# Supplied data start

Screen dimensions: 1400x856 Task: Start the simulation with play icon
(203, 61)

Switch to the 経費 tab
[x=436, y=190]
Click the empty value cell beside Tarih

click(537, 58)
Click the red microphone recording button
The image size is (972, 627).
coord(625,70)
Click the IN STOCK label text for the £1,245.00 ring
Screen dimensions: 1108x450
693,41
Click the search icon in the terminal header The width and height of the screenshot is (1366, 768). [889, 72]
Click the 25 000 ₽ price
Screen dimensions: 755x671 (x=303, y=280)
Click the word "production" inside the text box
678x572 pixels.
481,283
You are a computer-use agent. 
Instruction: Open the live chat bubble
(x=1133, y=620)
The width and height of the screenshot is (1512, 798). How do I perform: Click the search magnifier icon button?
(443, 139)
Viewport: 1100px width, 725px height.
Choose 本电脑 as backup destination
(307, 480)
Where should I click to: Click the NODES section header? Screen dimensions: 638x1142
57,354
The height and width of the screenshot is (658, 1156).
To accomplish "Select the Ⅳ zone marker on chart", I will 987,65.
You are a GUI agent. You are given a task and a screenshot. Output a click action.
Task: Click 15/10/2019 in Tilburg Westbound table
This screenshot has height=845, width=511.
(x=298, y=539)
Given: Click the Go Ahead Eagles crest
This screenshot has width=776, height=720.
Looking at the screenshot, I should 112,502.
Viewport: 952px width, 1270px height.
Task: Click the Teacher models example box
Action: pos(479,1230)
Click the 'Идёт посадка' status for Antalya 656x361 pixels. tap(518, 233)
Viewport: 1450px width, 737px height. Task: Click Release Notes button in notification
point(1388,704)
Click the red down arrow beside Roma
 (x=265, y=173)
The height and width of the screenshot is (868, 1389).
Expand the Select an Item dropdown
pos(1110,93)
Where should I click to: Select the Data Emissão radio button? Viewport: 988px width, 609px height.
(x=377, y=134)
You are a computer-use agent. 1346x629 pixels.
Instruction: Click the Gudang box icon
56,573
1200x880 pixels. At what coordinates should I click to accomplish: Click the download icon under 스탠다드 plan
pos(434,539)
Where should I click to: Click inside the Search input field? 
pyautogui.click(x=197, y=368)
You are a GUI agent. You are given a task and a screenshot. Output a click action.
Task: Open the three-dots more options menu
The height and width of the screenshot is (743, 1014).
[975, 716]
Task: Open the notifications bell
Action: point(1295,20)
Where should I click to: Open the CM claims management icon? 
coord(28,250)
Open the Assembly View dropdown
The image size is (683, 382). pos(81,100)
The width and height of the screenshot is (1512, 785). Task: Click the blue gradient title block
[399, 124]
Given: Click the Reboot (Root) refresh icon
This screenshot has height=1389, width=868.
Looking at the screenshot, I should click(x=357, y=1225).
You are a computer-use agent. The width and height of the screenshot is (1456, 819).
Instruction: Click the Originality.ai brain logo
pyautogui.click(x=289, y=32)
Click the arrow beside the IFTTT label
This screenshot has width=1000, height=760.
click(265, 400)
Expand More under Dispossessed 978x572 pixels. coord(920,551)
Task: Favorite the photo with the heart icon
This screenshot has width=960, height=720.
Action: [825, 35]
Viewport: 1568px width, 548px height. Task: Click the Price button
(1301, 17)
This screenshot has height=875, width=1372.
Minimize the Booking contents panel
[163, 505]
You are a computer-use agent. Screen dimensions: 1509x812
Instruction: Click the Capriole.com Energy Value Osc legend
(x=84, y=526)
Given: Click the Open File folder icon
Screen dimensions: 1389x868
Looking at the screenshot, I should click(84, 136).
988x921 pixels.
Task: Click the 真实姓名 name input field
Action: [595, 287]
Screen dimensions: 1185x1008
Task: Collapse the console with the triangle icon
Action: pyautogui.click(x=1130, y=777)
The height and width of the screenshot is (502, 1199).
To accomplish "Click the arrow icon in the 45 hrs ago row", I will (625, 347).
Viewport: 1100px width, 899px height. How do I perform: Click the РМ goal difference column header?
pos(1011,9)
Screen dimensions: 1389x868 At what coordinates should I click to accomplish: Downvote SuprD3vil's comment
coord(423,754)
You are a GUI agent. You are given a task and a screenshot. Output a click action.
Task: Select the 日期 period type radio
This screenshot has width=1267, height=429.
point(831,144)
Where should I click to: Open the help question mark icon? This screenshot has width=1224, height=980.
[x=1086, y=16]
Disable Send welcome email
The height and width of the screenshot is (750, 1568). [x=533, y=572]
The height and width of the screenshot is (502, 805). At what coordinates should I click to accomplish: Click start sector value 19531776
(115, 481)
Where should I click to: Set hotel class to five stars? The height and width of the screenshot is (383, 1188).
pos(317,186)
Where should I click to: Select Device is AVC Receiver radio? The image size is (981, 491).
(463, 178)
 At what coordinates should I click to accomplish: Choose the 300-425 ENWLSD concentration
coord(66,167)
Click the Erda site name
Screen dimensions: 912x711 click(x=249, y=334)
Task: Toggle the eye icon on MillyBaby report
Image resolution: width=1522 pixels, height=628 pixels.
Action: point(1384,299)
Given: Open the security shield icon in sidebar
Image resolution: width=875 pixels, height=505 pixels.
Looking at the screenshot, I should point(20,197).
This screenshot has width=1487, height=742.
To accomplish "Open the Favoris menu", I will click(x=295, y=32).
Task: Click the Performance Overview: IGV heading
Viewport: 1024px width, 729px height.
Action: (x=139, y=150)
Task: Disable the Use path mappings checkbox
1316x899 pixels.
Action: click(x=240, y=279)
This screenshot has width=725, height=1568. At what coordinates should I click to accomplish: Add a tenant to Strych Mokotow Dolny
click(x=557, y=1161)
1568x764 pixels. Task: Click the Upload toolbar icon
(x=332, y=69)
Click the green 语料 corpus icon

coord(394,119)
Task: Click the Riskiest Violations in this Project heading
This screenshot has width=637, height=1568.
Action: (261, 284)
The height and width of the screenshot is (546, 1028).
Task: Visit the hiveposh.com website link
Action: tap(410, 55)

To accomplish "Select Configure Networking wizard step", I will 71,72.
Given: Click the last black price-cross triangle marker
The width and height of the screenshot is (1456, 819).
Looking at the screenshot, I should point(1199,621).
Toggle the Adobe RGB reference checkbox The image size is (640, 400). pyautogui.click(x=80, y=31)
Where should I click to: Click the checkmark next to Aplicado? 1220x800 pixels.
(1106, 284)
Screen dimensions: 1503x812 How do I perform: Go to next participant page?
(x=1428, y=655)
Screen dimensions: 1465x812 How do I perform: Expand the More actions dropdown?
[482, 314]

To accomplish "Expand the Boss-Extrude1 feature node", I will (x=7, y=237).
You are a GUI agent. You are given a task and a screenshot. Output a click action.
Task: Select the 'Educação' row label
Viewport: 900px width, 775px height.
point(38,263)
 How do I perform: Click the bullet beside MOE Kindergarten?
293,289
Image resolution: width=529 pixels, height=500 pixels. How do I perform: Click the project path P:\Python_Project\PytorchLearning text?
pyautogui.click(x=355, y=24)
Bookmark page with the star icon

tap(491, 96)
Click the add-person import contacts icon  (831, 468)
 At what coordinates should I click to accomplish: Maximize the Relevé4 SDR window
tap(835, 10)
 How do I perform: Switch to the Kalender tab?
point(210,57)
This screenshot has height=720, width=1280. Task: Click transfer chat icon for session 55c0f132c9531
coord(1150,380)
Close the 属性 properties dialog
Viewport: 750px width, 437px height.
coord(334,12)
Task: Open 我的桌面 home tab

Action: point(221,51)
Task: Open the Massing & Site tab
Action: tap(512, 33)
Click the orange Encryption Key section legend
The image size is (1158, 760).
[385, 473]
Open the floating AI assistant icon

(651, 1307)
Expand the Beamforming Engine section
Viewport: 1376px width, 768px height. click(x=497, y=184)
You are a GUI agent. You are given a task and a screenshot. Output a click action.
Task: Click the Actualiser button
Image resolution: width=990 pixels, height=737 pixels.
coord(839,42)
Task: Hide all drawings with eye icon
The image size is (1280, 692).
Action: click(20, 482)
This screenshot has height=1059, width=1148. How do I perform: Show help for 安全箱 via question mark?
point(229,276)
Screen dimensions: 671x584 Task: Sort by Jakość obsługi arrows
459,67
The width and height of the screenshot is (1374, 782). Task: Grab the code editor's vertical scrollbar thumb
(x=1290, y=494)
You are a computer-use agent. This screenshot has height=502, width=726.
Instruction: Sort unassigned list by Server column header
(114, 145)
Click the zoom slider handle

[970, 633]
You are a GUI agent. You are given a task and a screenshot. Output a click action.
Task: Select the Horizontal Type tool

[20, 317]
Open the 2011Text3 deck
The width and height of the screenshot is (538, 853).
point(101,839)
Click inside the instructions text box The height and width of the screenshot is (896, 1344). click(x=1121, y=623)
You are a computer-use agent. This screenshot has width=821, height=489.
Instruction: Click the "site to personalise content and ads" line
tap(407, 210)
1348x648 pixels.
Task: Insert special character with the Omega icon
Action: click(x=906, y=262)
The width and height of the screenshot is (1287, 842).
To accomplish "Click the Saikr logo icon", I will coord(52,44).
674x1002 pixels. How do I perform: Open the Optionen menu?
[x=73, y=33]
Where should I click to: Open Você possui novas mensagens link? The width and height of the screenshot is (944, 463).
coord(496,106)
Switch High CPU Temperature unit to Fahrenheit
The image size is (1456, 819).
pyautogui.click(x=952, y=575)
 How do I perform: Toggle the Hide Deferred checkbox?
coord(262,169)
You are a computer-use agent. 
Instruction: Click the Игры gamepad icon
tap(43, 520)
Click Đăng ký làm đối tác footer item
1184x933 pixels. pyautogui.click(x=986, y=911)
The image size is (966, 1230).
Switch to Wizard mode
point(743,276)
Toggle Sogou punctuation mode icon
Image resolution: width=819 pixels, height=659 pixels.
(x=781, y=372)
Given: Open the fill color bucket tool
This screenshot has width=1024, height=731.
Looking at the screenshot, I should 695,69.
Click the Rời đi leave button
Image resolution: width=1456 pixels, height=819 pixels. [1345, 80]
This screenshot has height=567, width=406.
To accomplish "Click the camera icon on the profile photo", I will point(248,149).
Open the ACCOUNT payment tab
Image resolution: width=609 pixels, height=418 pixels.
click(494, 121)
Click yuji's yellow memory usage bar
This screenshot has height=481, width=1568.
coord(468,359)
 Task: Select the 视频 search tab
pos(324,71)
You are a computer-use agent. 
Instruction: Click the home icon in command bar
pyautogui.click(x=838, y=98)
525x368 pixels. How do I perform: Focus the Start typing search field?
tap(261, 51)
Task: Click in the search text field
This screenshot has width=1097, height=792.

# Supplied data end

What is expected
Please output the records word for word, from the start through the line with "Click the search icon", including that line.

Answer to the task
Screen dimensions: 1400x856 Task: Start the simulation with play icon
(203, 61)

Switch to the 経費 tab
[x=436, y=190]
Click the empty value cell beside Tarih

click(537, 58)
Click the red microphone recording button
The image size is (972, 627).
coord(625,70)
Click the IN STOCK label text for the £1,245.00 ring
Screen dimensions: 1108x450
693,41
Click the search icon in the terminal header The width and height of the screenshot is (1366, 768). [889, 72]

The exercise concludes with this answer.